Sometimes, not only word products are used in marketing. Many multi-visual mediums can assist in marketing pictures and symbols as effective trade marks. An example which comes to mind is Investec’s use of the representation of a Zebra, and PPC’s use of the Elephant photo. In the case of Investec’ marketing, the use of the Zebra as main symbol was adopted after the apartheid years in South Africa, and use of the Zebra is coupled with the phrase DISTINCTIVELY DIFFERENT, as black and white stripes on wild animals are not common. The use of the Elephant by PPC is clearly to advertise how their cement products contribute to build strong and big structures. Representations of pictures and photos which serve a trade mark function, should of course also be registered as separate trade marks on the Trade Marks Register to obtain proper protection and exclusive rights in such representations in relation to the specific products or services of interest.

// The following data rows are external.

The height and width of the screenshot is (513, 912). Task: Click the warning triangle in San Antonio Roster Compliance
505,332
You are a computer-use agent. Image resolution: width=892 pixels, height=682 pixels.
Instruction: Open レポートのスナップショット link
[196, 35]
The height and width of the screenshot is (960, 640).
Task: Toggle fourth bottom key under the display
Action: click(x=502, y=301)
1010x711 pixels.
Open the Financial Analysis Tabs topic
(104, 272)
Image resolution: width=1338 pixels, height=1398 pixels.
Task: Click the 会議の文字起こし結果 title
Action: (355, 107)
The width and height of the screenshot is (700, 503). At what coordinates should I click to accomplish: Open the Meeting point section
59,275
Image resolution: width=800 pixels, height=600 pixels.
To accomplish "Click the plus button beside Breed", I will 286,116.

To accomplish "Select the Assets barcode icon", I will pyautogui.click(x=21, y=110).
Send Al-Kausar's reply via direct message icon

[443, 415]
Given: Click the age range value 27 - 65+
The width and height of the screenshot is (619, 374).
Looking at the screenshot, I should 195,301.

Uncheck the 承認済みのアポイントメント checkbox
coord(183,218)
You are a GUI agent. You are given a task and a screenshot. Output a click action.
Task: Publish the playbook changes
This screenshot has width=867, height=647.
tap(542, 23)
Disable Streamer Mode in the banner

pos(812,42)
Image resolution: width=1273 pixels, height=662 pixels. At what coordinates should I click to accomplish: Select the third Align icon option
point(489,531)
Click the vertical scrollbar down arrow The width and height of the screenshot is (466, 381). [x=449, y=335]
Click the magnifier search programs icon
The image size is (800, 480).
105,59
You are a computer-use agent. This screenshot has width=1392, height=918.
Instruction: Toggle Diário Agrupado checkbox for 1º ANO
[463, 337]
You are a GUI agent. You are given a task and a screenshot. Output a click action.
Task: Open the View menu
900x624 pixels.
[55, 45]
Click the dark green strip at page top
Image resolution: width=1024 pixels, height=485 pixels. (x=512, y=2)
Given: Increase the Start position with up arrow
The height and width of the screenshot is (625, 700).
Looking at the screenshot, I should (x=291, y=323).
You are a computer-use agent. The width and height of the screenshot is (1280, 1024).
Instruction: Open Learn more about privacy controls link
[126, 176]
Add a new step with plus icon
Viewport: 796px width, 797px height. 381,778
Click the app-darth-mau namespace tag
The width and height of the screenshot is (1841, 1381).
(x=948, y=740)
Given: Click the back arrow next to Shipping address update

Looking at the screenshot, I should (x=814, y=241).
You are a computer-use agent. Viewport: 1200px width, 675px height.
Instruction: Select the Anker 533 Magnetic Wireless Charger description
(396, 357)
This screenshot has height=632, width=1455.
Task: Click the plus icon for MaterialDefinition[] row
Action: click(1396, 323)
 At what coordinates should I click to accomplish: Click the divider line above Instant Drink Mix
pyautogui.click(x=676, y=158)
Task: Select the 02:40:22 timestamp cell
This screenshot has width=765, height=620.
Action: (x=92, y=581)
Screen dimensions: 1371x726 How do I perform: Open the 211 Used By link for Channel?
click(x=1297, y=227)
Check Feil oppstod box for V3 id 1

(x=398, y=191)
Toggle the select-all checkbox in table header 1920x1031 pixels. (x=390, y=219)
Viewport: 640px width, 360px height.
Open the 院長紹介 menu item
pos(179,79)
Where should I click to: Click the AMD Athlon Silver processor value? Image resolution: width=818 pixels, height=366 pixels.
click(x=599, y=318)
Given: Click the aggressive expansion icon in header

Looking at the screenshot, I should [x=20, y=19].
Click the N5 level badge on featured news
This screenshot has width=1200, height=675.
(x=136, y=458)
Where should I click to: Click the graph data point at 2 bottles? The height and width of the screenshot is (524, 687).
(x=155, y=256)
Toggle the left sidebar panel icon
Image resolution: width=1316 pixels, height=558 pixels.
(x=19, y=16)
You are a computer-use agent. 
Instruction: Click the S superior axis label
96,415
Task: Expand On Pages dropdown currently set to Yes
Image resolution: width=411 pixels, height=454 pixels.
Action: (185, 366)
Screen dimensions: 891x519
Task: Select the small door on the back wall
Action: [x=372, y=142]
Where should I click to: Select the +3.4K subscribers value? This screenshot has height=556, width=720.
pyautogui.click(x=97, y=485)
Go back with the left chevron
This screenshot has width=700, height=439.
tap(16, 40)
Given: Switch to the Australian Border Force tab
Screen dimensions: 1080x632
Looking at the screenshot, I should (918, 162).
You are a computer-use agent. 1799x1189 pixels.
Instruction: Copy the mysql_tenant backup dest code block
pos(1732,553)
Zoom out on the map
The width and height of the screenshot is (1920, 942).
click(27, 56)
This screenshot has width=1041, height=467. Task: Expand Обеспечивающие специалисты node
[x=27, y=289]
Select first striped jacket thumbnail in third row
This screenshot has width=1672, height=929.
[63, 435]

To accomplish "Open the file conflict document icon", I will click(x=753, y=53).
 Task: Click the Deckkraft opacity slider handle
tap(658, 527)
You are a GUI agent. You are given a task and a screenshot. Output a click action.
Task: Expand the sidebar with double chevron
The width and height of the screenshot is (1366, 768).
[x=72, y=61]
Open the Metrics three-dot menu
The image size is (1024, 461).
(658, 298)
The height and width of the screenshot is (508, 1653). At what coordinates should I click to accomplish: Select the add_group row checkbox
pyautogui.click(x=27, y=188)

Grammatically, a trade mark should not be used as a noun, but rather as an adjective. It is also advisable to type the trade marks in capitals, or at least the initial letter. The trade mark can also be accompanied by the TM symbol if it is still subject to a pending trade mark application and the R in a circle symbol (namely: ®), which is the international symbol for registered trade marks, in super script. (It is an offence in terms of the Trade Marks Act to use the R in a circle symbol in conjunction with a mark which is not yet registered on the Trade Marks Register.) It is further important to use trade marks consistently in this manner. Such measures could assist in maintaining the validity of the trade mark.
The loss of exclusive rights in a trade mark, when it turns into a generic word, can be financially devastating. It should be evident from the above that the correct use of trade marks in advertising can be very helpful in preserving exclusive rights in trade marks.